Dataset: Complete Kaggle Datasets Collection
This blog post explores and analyzes the data using PivotBillions, available freely on docker.
Goals
- Load the data to Pivot Billions and explore its structure.
- Pivot the data to reorganize it by title, description, kernel use, and number of downloads.
- Use Pivot Billions’ built-in features to filter the data by kernel use and downloads and find the datasets that don’t have much code development on Kaggle but have a high level of interest.
Steps
Load the Data and View its Structure
- Download the dataset from Kaggle.
- Unzip your downloaded data.
- Access the Pivot Billions URL for your machine.
- Click the Plus (+) icon on the top right hand side of the window.
- Select Drag & Drop.
- Drag your downloaded “kaggle_datasets.csv” file to the Drag & Drop box in Pivot Billions.
- Click the dropdown arrow to the right of the file in Pivot Billions to view the schema of the data and see a sample.
- Then select the left checkbox next to the file and click Preview at the bottom of the screen.
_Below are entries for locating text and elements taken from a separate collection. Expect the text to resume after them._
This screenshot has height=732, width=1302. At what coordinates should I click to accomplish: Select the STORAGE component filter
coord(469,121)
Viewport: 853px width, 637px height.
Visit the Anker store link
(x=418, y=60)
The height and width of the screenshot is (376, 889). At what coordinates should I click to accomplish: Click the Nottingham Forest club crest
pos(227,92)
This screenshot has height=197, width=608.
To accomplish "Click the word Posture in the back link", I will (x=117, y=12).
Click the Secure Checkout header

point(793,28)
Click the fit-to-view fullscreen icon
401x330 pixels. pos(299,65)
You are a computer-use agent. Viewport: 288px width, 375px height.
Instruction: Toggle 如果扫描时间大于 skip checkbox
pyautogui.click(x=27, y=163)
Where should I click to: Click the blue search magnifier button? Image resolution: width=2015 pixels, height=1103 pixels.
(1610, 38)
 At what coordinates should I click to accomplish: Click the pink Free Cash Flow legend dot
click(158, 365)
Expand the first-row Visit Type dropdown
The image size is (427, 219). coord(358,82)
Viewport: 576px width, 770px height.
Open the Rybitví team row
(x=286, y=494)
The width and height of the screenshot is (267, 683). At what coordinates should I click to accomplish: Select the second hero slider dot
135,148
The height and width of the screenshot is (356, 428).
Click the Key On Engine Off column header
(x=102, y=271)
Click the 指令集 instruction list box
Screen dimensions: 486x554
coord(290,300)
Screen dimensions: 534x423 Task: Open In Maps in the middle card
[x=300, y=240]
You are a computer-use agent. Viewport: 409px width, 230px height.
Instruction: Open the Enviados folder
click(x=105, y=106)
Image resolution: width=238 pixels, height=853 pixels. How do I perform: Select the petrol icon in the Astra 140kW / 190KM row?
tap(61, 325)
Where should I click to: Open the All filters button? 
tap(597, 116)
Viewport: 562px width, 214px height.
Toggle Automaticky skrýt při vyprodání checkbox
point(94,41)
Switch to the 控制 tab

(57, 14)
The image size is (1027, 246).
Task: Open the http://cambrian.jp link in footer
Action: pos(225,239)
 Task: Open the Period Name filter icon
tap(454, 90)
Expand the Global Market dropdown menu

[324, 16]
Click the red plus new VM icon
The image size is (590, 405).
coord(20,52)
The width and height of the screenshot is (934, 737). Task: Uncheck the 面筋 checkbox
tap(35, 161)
You can now see the columns and types of the dataset and modify them as you see fit. You can also view or change which column or columns are set as primary keys. When you are done viewing or modifying the data structure to be imported, click Import.
Reorganize the Data to Explore Kernel to Download Discrepancies.
Now that we can view and explore the data, let’s reorganize our data to dive into datasets with many more downloads compared to kernel use.
- Click the Pivot icon in the the top right of your data table.
- Click the Plus (+) icon under Dimensions and select the “title” column.
- Click the Plus (+) icon again and select the “description” column.
- Click the Plus (+) icon again and select the “kernels” column.
- Click the Plus (+) icon under Values and select the “downloads” column.
- Click View to pivot your data.
Pivot Billions now quickly reorganizes your data by dataset title, description, and number of kernels. It also provides counts, sums, and statistics on the downloads of each dataset. You can sort by a column or filter the data. Here we’ll add some filters to restrict the data to just datasets with many downloads but only a few kernels.
- In the top-left of the pivot widget, click the Plus (+) button.
- Select “kernels” and “Less Than”.
- Enter “5” and press enter.
- Click the Plus (+) button again.
- Select “Sum” and “Greater Than”.
- Enter “100” and press enter.
You can see the filters immediately applied and the data reduced from 7,666 unique combinations to just the 612 unique combinations matching our filters.
We’ll now interactively view the data.
- Click the Switch View Type icon in the top right of the pivot widget and select Pivot View.
- Drag the title box to below the drop down selection box.
- Drag the description box to below the drop down selection box.
- Drag the kernels box to the right of the drop down selection box as shown below.
- Click the lower drop down selection box and change “Count” to “Summation”.
- Click the leftmost arrow twice so that it is pointing up to sort the data.
We can immediately see a variety of very popular datasets that have been downloaded thousands of times yet have very few or no kernels developed. Many of these are likely underutilized datasets that aren’t easily understood using existing tools and could benefit from additional exploration and analysis incorporating new tools such as PivotBillions.